### What to do
All lines from the one containing "You are a GUI" through the last line below must be duplicated exactly, with nothing outside that span.
============================================================
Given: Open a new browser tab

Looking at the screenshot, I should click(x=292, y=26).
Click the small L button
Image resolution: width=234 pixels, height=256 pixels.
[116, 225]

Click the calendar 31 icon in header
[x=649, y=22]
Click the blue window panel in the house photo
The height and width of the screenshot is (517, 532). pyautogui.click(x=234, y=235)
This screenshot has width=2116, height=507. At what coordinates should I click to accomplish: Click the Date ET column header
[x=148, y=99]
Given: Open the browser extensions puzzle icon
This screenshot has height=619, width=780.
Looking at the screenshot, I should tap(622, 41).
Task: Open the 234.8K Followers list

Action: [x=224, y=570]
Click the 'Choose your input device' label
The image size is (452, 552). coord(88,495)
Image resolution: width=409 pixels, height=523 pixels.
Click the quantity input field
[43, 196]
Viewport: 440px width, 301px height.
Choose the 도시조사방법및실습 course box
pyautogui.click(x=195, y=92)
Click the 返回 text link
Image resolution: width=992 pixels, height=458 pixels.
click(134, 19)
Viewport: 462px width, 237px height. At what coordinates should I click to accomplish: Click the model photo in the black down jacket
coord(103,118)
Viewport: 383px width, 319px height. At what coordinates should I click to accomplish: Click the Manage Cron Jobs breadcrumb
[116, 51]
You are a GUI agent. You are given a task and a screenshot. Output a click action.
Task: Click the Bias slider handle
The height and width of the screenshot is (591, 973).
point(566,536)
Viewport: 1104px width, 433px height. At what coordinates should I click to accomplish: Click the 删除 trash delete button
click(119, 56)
============================================================
### Solved exercise
You are a GUI agent. You are given a task and a screenshot. Output a click action.
Task: Click the Bias slider handle
The height and width of the screenshot is (591, 973).
point(566,536)
Viewport: 1104px width, 433px height. At what coordinates should I click to accomplish: Click the 删除 trash delete button
click(119, 56)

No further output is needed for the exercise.